Love will keep us together
|Image: Universal Studios|
It’s been a few years since the last Philip K Dick adaptation hit our screens. The late prolific writer’s work is notoriously difficult to adapt to the big screen, so we approached The Adjustment Bureau with some caution. But while it’s no Blade Runner, it’s a good deal better than, say, Next.
David Norris (Matt Damon) is running to represent New York in the Senate but falls at the last hurdle. Practising his loser’s speech in the men’s room, he runs into the beautiful and bewitching Elise (Emily Blunt). She inspires him to deliver an honest speech about politics that boosts his popularity, but he doesn’t see her again until a chance reunion on a bus three years later. But that second meeting was never supposed to happen, as he discovers when he’s abducted by a group of shadowy men. They are the ones who make sure things happen according to plan, and they will stop at nothing to keep the two apart.
Perhaps the biggest surprise of The Adjustment Bureau is how quickly you find yourself emotionally invested in it. Even the better Philip K Dick adaptations can’t be accused of successfully tugging at the heartstrings. However, thanks to good casting and excellent performances, you’ll find yourself wholly won over by the love story and going along with the film even as it becomes ever more ridiculous.
It’s the directorial debut of Bourne Supremacy writer George Nolfi, and he plays things fairly safe. The many scenes of Damon sprinting down streets do recall his Bourne roles but this is a very different beast.
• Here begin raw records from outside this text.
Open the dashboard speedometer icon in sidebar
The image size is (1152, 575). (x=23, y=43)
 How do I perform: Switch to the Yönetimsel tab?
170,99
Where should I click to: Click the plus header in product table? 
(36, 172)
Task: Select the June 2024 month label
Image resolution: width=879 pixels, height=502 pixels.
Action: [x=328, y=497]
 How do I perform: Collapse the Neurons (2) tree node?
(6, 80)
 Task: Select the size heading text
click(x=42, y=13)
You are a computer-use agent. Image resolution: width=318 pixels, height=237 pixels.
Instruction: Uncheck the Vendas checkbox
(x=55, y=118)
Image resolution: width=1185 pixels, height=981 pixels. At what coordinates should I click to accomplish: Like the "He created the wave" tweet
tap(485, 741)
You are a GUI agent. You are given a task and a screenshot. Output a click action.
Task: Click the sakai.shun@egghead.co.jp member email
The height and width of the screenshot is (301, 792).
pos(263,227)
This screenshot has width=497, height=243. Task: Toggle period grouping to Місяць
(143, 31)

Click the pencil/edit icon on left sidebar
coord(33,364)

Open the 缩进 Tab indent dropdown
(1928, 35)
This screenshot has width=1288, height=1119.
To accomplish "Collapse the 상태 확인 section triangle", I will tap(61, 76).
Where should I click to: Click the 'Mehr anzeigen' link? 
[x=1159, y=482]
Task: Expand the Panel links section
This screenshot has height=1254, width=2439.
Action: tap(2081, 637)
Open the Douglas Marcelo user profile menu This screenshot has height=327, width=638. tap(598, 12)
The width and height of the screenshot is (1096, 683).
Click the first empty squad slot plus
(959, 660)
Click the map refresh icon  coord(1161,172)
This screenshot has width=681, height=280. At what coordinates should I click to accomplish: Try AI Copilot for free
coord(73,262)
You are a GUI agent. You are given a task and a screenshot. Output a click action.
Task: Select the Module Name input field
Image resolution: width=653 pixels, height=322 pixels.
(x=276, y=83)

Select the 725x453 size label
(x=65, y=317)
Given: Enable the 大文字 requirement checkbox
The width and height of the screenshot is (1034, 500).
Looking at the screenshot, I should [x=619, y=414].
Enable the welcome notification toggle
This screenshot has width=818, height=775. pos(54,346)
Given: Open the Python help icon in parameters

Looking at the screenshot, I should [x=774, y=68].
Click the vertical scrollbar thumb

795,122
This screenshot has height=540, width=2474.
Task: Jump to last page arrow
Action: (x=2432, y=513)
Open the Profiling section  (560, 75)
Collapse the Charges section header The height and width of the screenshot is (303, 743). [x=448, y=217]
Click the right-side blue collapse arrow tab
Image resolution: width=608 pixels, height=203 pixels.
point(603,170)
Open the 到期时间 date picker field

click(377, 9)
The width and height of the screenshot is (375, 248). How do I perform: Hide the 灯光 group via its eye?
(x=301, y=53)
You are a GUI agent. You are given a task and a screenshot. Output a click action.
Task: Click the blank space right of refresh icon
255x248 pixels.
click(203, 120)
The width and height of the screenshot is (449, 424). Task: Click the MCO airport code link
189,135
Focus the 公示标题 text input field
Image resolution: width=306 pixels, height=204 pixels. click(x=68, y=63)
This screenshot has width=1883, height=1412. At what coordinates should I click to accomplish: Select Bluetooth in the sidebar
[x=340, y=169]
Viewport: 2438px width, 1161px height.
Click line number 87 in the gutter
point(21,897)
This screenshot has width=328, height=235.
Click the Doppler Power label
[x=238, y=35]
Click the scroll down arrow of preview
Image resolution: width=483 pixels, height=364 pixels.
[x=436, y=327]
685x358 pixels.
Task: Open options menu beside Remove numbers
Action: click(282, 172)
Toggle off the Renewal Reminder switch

Part romantic drama and part sci-fi, the two genres mesh well here. Of the two, however, it’s the science fiction that struggles to convince. After giving us just enough information in the first half, Nolfi decides that we need everything explained to us. Spiels about the hats and doors slow the film down when it needs to pick up the pace. That’s not to say that there aren’t thrilling moments. The first chase between Norris and the men in hats is a nicely choreographed bit of breathlessness, but repetition wears down our interest. The action works best when it’s given a human face, which falls to the hat-wearing supporting cast to deliver.
Mad Men’s John Slattery is the standout, giving his Adjuster Richardson a nicely sardonic and exasperated edge. The Hurt Locker’s Anthony Mackie does well despite being burdened with a stereotypical character and the lion’s share of the silly exposition. Terence Stamp appears later on as the threatening Thompson with autopilot safely engaged.
It’s Damon and Blunt that make the film. When we’re with the two of them, The Adjustment Bureau soars. Their chemistry is superb and their relationship is believable. We never question that they’re supposed to be together, and we root for them every step of the way. They are the reason why we can recommend this uneven, otherwise forgettable film. While you might not be convinced by “the plan”, or the all-knowing “chairman”, you’ll be convinced by them.
The two leads are good enough to make you see this flawed but heartfelt sci-fi.